Lamb then questioned, "Why is it that college professors are allowed to say and write anything they want to about history, but when somebody like you gets into it, there's automatic criticism for your particular views?" Gilder said, "I can't answer the question, because it's a tough – I hate any tough questions, you know that." In response to a question about the institute's alleged rightward bias, Gilder pointed out that the advisory board included "lots of folks on all sides of the political spectrum, probably more left than right." And Lehrman clarified that if scholars funded by the institute have "a point of view which is different from mine or different from Dick’s, as David Brion Davis, the historian and professor of history said, 'Not a single person in the Gilder Lehrman Institute of American History programs has ever received either a direct or an indirect influence from either of us.' "
The remaining portion of the C-Span interview discussed the various programs at the Gilder Lehrman Institute of American History, basic information about the institute, the collection, endowments, especially educational initiatives such as their history high school and American History Teaching programs. The interview focused on the institute’s budget, and the awards and prizes, including the history of the Lincoln Prize based at Gettysburg College, the Douglass prize and the newly inaugurated Washington Prize.

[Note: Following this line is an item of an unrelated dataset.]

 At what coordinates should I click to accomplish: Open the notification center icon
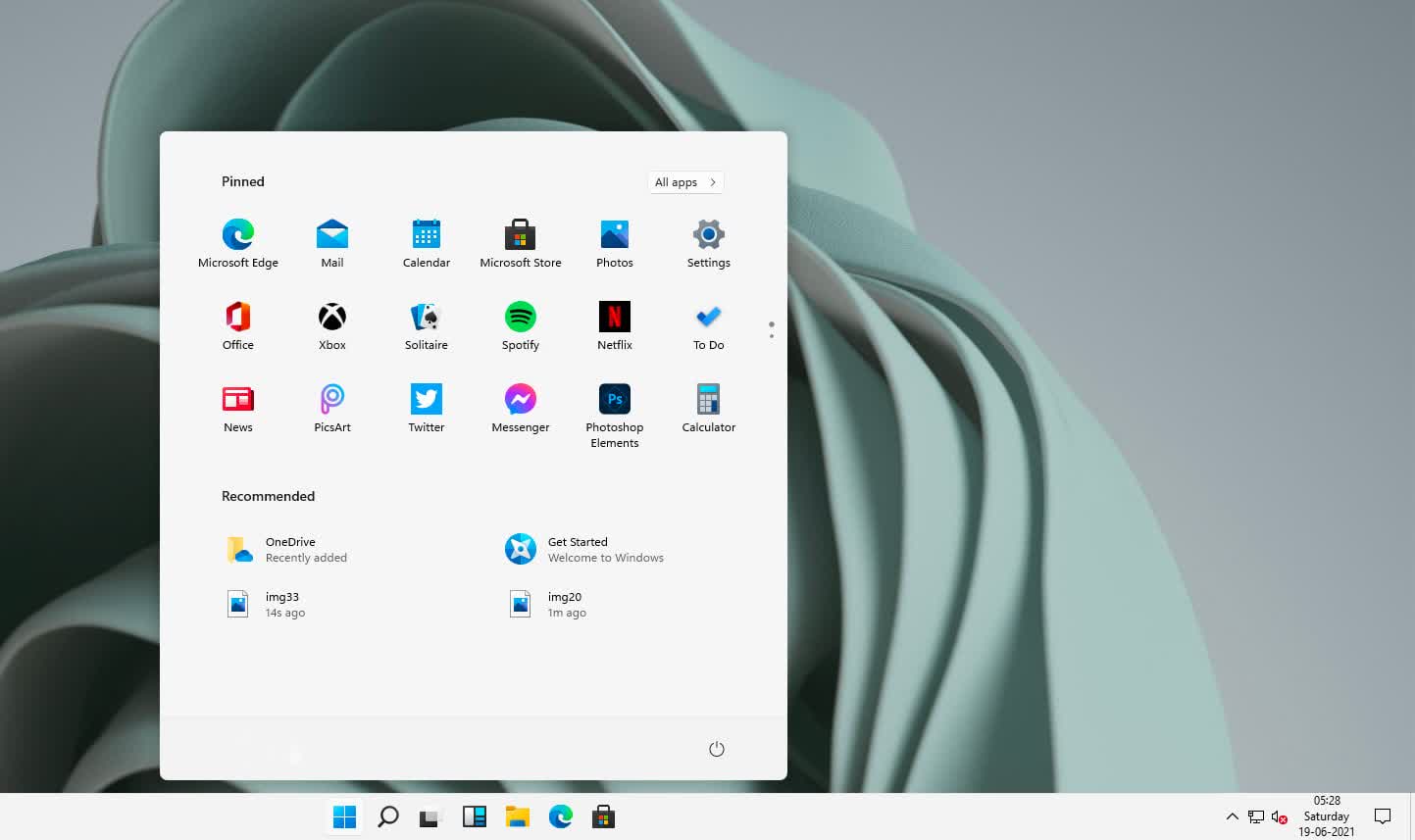tap(1383, 816)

Lamb, wanting to liven up the interview, asked about the possibility of dissidents in the institute's programs, specifically the history high school initiative: "But do you run into the possibility that a teacher says, out in a high school, 'I don't need Gilder Lehrman to tell me how to teach history?' " Lehrman responded, "I think I have received two or three letters in the entire history of our programs where there have been objections to the way that we've gone about it."

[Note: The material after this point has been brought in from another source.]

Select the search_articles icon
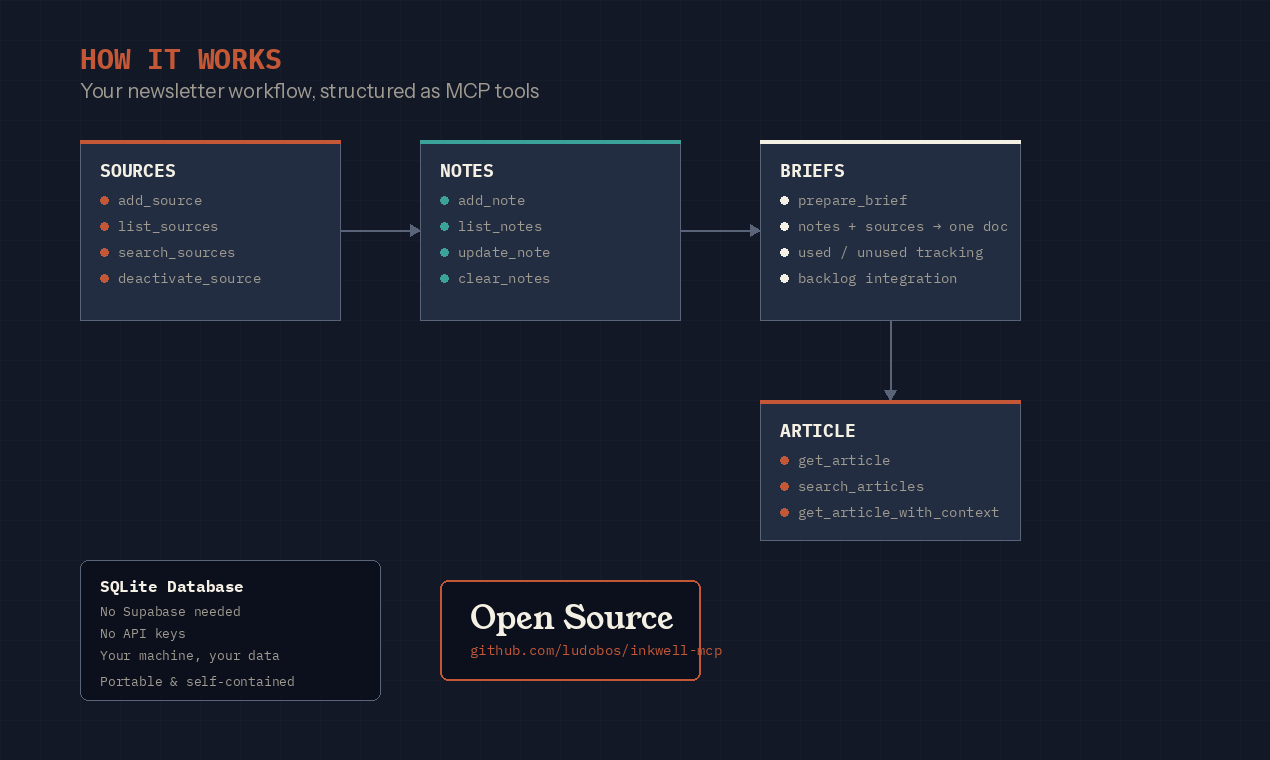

Lamb returned several times to the Hamilton controversy, hoping to coax more opinions from his interviewees. Both Gilder and Lehrman, however, remained cool and focused on what they viewed as the important issues: the institute and its accomplishments in promoting American history. Lamb at ont point asked if there was some connection between the fact that Ron Chernow, the admiring biographer of Hamilton, won "your new Washington Prize from Washington College in Chestertown, Maryland, $50,000." "What would you both say to the cynics watching saying, "Well of course these two guys would like Alexander Hamilton or Henry Clay or Abraham Lincoln because they both have really done very well in this system and they're able, now, just to push through history their basic thoughts of it." Lehrman coolly responded, that "they set the example for us. I mean, Lincoln, in – he sets the example for us."

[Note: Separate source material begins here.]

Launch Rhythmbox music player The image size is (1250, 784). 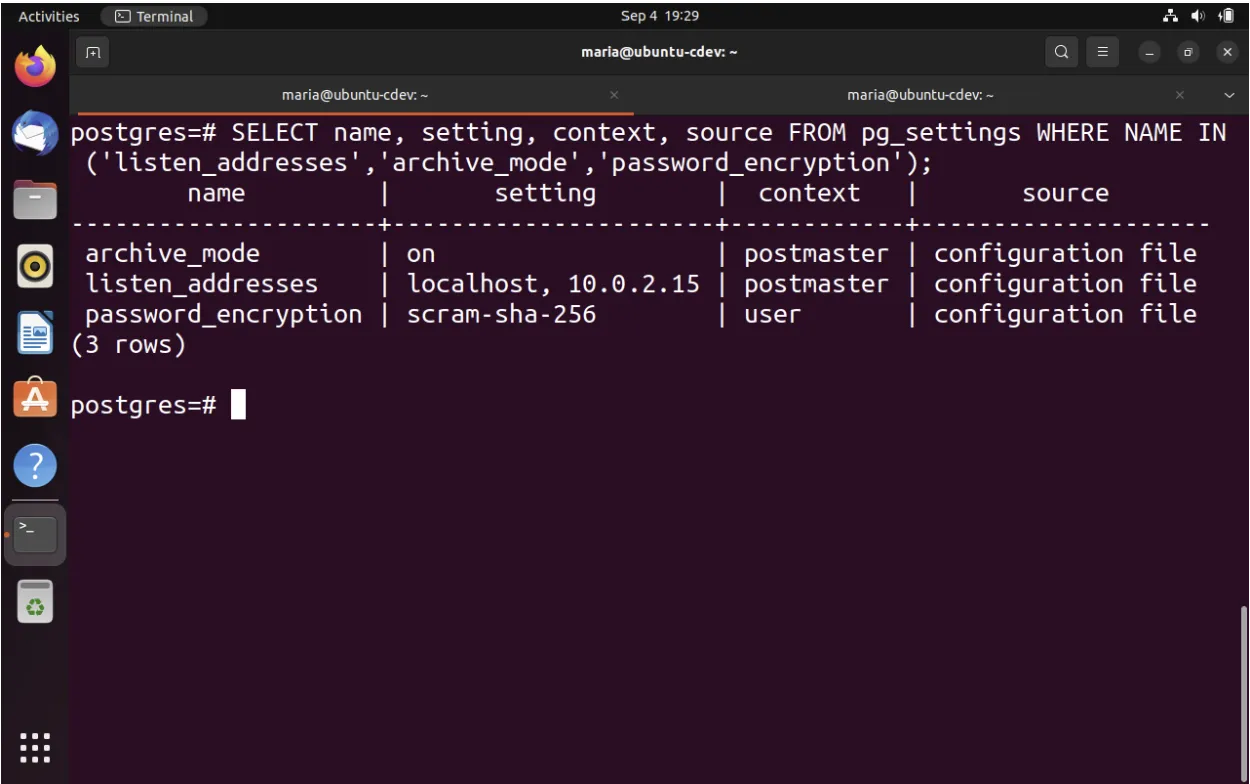(x=35, y=266)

In the concluding remarks of a rather uncontroversial interview Lamb wanted Gilder and Lehrman to point out the favorite aspects of their work. For Lehrman it was purely academic; "whenever I teach the subject, for example, the Hamiltonian-Jeffersonian conflicts of the 1790s, General Washington's – President Washington's first presidency – whenever I'm teaching the subject, I find it inspiring." While for Gilder it was the business aspect; "Well, right now, I'm wildly excited about the combination of the Gilder and Lehrman Institute and the New-York Historical Society. We have two different missions, but both focused on history. And Lew and I are working now, very hard, on the Historical Society, because Jim and Lesley and our team at GLI have done such a dandy job. There our job is to get out of the way, whereas here, our job is to get in the way. I like to get in the way."